Per approfondire si consulti l’articolo Chemioembolizzazione.
Trapianto di fegato – Un’altra tecnica che è possibile utilizzare per la cura dell’epatocarcinoma è quella del trapianto di fegato. Teoricamente dovrebbe essere la strategia terapeutica migliore dal momento che non ci sarà più presenza di tumore e di cirrosi epatica. In pratica però ci si scontra con la carenza di soggetti donatori, cosa che obbliga a criteri discriminatori relativi all’inserimento nelle liste di attesa.
Tali criteri sono attualmente alquanto selettivi: non deve esistere la possibilità di eseguire la resezione chirurgica; deve essere presente un unico nodulo il cui diametro deve essere inferiore ai 5 cm oppure, in alternativa, non più di tre noduli il cui diametro deve essere inferiore ai 3 cm; non deve esserci invasione della vena porta e non devono essere presenti metastasi. Tale selettività non è seguita da tutti i centri che compiono trapianti; se il trapianto viene eseguito e non sono osservati contemporaneamente tutti i criteri, il rischio di recidiva tumorale rimane alto. Se, in caso contrario, vengono osservati tutti i criteri sopra esposti, il rischio di recidiva è notevolmente ridotto (oscilla fra il 2 e il 5%) e la sopravvivenza a 5 anni può arrivare all’80%.

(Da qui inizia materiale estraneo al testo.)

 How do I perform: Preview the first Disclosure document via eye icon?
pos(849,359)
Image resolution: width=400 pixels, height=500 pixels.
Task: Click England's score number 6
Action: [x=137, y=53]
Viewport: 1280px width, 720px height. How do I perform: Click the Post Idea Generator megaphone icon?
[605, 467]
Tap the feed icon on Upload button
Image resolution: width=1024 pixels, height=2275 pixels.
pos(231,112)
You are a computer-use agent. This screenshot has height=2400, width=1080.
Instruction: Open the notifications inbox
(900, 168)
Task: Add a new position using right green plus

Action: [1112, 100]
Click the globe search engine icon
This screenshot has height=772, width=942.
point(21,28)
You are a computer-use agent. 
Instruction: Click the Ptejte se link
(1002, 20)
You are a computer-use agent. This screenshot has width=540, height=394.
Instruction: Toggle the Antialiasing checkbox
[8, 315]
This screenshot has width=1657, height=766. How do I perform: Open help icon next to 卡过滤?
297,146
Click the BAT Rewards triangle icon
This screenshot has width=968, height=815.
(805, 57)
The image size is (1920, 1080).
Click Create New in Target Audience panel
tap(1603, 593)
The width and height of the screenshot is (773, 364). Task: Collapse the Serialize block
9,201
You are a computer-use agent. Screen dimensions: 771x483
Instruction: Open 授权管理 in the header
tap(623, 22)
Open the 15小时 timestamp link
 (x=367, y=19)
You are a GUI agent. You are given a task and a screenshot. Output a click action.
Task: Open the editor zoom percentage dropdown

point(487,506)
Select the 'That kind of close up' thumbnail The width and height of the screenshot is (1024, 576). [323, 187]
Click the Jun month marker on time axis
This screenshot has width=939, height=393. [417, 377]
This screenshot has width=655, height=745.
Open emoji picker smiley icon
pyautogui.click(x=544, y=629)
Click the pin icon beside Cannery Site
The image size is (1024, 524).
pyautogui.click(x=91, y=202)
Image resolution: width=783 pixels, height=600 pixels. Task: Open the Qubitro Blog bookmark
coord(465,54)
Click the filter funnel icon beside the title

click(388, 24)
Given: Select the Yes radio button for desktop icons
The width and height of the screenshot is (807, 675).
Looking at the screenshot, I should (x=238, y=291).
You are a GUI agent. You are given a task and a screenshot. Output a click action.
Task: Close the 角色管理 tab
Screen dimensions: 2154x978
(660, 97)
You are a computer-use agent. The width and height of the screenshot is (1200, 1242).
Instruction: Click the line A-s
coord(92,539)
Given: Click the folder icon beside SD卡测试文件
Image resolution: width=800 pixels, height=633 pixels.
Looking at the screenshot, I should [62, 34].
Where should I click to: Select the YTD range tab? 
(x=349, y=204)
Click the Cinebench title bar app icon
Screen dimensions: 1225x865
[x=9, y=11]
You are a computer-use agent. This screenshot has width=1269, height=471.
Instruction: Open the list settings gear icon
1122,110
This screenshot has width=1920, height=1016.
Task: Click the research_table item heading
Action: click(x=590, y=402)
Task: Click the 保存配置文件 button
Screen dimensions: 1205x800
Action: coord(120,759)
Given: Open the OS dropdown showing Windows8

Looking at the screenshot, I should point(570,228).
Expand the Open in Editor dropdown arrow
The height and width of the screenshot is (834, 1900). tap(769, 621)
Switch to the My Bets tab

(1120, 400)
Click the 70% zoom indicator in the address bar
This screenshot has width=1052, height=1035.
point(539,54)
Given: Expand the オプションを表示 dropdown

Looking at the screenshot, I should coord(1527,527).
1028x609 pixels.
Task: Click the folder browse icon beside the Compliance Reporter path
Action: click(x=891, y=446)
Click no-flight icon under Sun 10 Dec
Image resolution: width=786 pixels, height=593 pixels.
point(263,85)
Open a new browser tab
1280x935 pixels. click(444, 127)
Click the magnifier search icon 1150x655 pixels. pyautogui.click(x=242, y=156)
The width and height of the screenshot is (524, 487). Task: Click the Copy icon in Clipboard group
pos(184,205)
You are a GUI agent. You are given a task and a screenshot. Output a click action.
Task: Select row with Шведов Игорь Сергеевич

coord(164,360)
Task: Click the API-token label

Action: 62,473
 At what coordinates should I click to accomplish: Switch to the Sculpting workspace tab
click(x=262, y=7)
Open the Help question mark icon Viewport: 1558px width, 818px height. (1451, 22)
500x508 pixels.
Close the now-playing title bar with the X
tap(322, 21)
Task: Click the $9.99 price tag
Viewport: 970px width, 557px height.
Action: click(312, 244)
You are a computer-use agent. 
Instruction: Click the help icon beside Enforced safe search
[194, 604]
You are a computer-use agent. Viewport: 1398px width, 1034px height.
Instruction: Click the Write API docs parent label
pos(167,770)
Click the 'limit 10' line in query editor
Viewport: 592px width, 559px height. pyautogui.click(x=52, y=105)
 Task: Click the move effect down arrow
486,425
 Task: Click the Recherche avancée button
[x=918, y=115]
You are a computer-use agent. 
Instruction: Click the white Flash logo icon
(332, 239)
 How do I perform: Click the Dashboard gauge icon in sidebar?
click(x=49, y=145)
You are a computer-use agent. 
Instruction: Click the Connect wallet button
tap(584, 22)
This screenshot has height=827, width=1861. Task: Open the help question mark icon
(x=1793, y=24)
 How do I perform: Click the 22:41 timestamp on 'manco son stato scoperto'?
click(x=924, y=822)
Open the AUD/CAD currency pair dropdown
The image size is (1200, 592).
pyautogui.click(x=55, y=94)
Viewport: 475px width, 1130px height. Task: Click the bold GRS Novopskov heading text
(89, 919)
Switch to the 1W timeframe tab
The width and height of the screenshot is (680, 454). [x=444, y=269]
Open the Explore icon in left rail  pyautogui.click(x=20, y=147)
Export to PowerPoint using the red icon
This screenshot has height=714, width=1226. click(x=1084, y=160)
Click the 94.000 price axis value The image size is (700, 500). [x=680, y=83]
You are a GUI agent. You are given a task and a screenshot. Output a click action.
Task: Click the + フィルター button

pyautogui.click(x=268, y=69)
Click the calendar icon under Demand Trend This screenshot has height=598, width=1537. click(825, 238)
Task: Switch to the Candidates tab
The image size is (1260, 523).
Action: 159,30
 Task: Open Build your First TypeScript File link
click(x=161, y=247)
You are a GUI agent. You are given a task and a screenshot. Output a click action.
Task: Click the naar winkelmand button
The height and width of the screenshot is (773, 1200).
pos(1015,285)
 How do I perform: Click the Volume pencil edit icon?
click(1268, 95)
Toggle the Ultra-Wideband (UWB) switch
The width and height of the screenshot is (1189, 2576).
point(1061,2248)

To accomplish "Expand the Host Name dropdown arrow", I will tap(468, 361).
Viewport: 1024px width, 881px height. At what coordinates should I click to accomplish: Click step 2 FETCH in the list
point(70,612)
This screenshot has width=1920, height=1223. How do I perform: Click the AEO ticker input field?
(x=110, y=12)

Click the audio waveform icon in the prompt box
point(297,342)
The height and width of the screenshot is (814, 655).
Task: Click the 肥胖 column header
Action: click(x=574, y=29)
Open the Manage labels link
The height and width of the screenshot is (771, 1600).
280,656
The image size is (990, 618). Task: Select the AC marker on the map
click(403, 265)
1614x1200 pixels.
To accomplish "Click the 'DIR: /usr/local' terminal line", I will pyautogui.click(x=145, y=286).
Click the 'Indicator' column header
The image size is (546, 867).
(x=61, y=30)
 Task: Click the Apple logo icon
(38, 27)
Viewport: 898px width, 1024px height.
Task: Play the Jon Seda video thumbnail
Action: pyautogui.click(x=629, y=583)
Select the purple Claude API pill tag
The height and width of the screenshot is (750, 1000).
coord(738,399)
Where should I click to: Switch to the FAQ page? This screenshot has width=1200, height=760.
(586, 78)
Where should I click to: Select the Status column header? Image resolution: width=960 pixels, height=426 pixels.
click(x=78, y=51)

Una strada che è possibile seguire è quella della donazione di una porzione di fegato da parte di membri familiari, ma è una scelta che comporta rischi notevoli per il paziente; inferiori, ma non nulli, quelli per il donatore. Per approfondire questo punto si consulti il nostro articolo Trapianto di fegato, che tratta la questione in modo molto dettagliato.
Epatocarcinoma – Sopravvivenza
La percentuale di sopravvivenza dei pazienti che sono stati colpiti da epatocarcinoma non è purtroppo molto elevata; secondo i dati più recenti (AIOM, Associazione Italiana Oncologia Medica, 2018) essa è del 20% a cinque anni dalla diagnosi. La sopravvivenza a 10 anni si attesta sul 10% circa. Rispetto agli anni precedenti si è registrato un lieve miglioramento; l’epatocarcinoma però resta ancora una malattia a prognosi infausta.